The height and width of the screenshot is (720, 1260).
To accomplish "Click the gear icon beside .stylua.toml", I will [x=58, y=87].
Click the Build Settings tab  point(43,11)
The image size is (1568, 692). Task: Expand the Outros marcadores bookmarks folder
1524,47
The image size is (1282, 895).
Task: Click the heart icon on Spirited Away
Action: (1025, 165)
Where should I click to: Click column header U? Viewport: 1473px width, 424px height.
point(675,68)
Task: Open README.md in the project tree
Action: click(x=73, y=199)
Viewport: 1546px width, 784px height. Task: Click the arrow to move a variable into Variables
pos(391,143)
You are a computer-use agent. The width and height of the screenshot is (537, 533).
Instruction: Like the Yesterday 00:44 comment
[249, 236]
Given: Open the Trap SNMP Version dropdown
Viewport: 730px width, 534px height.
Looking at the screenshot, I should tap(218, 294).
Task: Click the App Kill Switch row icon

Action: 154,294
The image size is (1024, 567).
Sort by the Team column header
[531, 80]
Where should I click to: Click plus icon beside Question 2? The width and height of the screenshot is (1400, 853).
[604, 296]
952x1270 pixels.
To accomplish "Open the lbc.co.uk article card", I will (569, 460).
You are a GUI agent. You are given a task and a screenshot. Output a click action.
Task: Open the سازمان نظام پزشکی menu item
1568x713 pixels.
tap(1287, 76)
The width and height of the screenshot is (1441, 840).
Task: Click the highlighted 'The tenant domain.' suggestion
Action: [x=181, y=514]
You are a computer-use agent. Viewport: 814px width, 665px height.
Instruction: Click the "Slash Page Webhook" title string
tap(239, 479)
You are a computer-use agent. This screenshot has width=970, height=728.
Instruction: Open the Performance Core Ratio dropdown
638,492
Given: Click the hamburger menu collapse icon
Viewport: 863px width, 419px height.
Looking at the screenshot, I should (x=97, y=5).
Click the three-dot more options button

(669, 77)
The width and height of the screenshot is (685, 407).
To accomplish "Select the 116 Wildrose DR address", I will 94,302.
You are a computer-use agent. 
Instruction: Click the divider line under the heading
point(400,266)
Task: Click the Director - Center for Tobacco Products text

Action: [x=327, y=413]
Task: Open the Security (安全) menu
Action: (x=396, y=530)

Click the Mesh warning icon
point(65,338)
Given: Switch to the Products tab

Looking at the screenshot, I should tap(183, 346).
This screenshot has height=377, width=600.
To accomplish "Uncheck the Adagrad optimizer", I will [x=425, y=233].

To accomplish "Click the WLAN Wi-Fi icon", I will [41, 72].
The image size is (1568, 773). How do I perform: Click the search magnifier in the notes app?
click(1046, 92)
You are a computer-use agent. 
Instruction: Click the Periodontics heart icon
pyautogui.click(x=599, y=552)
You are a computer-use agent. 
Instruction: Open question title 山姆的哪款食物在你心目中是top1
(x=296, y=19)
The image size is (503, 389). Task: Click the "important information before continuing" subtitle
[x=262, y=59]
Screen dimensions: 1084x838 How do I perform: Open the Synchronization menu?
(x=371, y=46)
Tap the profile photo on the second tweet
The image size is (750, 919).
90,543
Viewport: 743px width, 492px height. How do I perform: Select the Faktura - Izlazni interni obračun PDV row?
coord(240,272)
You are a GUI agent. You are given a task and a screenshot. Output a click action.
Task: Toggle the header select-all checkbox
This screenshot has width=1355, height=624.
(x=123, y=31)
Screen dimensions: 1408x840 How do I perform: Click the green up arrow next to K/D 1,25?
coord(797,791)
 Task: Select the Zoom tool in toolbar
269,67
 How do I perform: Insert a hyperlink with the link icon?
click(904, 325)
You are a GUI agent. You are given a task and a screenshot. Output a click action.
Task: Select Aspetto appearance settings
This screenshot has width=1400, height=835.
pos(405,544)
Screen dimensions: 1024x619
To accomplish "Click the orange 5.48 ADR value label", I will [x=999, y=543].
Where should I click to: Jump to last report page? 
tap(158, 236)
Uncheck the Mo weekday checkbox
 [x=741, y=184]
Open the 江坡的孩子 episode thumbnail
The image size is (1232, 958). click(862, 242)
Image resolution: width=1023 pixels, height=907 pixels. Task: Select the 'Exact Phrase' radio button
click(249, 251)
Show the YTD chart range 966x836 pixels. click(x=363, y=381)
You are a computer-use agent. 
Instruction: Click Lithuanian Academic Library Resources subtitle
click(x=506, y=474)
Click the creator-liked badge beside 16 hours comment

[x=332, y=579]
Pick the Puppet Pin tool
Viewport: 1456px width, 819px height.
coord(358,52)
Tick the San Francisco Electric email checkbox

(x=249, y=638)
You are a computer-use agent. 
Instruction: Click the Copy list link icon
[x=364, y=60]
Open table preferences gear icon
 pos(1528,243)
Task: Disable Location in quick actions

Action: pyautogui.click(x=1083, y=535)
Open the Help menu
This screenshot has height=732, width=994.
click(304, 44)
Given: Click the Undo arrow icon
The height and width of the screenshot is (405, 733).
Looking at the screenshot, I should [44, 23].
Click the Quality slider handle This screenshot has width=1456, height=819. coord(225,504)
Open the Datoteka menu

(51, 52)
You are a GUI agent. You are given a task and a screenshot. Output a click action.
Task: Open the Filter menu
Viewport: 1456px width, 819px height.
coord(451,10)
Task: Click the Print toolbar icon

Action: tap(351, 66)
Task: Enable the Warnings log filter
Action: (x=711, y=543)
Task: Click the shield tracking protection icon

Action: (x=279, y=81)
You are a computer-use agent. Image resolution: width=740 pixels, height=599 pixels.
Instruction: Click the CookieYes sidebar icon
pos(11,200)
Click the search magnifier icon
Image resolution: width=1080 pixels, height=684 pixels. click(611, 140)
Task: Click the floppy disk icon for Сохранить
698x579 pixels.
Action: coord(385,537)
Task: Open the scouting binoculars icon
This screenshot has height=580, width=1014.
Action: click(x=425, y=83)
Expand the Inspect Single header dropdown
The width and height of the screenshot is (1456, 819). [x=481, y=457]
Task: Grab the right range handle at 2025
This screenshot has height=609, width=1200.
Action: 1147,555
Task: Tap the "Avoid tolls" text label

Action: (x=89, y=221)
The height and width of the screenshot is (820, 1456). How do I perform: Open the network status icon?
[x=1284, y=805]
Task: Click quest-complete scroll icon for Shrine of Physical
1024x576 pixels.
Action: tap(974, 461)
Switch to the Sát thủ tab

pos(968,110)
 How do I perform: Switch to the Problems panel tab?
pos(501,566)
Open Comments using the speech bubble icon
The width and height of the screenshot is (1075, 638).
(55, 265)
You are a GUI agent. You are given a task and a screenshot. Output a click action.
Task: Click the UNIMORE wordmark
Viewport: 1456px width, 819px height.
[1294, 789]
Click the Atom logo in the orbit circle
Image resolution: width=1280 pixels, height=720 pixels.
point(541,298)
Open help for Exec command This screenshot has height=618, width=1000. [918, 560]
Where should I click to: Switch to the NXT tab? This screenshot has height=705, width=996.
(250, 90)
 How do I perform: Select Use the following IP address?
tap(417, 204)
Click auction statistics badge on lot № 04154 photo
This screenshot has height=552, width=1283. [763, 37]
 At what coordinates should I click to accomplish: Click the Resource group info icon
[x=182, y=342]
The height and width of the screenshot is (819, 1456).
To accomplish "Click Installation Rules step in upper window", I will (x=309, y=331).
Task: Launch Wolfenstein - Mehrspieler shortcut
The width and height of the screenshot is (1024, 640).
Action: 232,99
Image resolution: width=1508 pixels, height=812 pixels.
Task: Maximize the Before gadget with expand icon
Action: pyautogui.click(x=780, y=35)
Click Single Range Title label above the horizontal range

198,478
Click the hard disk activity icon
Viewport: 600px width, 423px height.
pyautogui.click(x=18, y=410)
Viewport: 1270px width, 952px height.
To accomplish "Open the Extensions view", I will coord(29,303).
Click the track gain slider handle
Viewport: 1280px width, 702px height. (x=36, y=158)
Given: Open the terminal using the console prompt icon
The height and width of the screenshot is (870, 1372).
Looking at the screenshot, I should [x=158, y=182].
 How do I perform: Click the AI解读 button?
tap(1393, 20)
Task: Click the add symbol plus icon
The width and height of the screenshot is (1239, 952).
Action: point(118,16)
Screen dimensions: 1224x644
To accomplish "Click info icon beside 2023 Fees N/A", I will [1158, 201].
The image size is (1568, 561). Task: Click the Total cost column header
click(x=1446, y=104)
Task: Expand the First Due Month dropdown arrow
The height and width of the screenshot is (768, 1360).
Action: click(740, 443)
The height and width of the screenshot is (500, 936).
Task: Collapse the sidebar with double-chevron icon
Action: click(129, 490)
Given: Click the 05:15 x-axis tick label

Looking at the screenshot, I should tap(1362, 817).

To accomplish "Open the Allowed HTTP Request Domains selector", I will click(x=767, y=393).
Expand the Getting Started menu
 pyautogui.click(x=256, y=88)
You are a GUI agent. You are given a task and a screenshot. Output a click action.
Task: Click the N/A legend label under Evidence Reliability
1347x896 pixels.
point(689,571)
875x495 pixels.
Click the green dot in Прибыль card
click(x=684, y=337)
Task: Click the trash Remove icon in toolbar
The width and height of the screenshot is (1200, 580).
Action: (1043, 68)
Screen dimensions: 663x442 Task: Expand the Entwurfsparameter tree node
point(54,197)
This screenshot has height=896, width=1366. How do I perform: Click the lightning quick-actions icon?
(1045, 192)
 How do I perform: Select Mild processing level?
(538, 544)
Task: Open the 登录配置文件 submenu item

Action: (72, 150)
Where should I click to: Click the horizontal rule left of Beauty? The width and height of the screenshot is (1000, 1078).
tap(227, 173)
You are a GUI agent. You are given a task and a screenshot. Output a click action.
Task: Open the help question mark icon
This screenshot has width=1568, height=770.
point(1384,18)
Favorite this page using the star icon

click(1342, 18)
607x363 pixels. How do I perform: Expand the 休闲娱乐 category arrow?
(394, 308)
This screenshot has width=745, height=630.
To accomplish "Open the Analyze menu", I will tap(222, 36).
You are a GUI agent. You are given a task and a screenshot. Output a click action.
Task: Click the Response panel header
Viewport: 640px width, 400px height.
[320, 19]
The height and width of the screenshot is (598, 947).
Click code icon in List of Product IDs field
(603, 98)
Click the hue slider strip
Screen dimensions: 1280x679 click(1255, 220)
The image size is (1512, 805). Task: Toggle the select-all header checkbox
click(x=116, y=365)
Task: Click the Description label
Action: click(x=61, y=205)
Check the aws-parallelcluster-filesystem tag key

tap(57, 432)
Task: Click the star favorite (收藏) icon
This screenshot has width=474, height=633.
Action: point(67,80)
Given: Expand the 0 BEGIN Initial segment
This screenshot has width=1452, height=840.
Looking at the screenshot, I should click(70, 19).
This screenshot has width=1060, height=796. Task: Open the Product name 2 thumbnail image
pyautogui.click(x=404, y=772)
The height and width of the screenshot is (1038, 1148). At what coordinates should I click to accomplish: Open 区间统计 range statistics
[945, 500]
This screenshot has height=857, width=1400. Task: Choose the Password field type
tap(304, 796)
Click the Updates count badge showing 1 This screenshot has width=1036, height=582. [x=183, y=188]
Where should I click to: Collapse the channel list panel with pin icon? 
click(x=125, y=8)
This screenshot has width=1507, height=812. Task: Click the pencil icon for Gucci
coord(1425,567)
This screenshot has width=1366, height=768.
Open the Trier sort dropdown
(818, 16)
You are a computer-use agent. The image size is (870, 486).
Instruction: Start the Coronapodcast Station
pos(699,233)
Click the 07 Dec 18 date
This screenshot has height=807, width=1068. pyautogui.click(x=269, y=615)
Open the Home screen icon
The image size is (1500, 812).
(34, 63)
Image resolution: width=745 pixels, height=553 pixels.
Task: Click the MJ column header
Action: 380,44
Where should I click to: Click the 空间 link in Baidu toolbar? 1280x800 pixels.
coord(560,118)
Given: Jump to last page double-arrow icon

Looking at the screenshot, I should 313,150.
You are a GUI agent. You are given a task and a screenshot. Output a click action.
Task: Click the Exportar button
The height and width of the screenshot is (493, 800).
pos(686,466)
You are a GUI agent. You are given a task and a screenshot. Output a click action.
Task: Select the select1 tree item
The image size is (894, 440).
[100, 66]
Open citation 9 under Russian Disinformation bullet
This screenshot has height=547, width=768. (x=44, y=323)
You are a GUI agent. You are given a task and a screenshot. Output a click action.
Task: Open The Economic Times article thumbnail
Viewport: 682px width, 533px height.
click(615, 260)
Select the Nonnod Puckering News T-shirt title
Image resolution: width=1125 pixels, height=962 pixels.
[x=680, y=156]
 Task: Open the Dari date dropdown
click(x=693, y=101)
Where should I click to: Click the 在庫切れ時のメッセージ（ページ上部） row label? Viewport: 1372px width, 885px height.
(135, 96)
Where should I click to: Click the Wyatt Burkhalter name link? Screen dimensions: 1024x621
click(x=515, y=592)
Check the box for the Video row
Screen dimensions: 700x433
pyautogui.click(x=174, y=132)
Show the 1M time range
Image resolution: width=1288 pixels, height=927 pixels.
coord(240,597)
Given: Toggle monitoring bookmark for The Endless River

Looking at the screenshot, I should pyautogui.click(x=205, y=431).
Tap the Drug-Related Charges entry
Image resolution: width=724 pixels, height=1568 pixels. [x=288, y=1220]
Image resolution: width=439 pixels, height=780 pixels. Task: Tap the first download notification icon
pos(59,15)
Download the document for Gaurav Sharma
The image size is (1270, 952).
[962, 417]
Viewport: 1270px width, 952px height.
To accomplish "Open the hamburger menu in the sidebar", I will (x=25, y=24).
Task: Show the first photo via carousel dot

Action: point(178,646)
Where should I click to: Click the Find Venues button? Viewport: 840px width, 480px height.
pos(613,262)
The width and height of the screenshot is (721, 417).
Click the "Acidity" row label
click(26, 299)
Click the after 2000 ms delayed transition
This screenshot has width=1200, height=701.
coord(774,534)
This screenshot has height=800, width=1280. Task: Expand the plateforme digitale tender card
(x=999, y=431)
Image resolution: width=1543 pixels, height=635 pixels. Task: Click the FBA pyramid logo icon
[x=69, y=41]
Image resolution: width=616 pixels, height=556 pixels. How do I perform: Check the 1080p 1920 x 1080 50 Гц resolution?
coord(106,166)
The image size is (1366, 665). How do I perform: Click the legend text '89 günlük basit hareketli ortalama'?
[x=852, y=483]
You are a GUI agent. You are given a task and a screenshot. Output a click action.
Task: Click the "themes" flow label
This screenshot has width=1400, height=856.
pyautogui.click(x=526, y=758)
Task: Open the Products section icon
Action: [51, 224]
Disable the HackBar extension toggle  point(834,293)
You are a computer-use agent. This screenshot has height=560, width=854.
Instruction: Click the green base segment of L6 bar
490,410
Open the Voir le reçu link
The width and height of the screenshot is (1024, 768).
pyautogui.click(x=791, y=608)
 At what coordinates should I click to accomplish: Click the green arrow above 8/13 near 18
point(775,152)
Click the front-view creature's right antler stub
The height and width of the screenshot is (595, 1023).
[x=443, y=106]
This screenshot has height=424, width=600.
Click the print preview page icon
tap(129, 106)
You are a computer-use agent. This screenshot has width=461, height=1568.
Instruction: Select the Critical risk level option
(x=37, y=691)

**What to do:**
Rewrite the data from its start through the line with "Action: click(x=73, y=199)", replacing "column header" with "column heading" and leaving everything else the same.

**Written response:**
The height and width of the screenshot is (720, 1260).
To accomplish "Click the gear icon beside .stylua.toml", I will [x=58, y=87].
Click the Build Settings tab  point(43,11)
The image size is (1568, 692). Task: Expand the Outros marcadores bookmarks folder
1524,47
The image size is (1282, 895).
Task: Click the heart icon on Spirited Away
Action: (1025, 165)
Where should I click to: Click column heading U? Viewport: 1473px width, 424px height.
point(675,68)
Task: Open README.md in the project tree
Action: click(x=73, y=199)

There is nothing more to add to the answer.